◆ **About this task**
Only the line containing "This screenshot has height=784, width=1556." and those after it, up to the end of the records below, are to be set down, exactly as written.

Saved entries
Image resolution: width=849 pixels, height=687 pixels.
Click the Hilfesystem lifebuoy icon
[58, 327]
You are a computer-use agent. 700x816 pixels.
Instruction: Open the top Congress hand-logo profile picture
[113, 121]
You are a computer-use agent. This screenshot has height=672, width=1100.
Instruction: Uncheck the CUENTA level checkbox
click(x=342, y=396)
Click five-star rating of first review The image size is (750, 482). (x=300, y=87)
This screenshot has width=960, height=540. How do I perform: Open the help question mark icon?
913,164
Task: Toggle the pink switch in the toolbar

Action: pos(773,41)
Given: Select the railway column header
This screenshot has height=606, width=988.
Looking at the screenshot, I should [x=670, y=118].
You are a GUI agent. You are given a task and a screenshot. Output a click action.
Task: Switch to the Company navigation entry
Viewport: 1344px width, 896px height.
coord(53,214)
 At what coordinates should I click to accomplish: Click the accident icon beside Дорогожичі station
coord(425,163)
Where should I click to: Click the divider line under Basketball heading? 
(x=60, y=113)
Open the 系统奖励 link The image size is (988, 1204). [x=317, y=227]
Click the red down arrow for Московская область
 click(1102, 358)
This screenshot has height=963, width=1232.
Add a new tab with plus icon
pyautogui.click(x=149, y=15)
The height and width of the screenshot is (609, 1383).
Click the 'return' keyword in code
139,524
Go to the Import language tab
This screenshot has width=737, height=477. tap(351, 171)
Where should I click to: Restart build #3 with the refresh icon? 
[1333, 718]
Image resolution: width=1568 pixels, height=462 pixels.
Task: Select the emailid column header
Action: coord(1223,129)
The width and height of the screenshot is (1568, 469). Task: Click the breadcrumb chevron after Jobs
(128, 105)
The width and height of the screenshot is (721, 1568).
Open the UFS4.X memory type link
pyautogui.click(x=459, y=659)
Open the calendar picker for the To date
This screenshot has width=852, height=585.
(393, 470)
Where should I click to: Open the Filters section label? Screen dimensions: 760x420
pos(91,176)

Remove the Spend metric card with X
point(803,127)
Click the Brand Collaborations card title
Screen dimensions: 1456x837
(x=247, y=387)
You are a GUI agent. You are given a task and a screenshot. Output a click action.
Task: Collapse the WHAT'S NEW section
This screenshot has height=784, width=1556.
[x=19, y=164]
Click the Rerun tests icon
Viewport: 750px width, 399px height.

◆ **Result below**
This screenshot has height=784, width=1556.
[x=19, y=164]
Click the Rerun tests icon
Viewport: 750px width, 399px height.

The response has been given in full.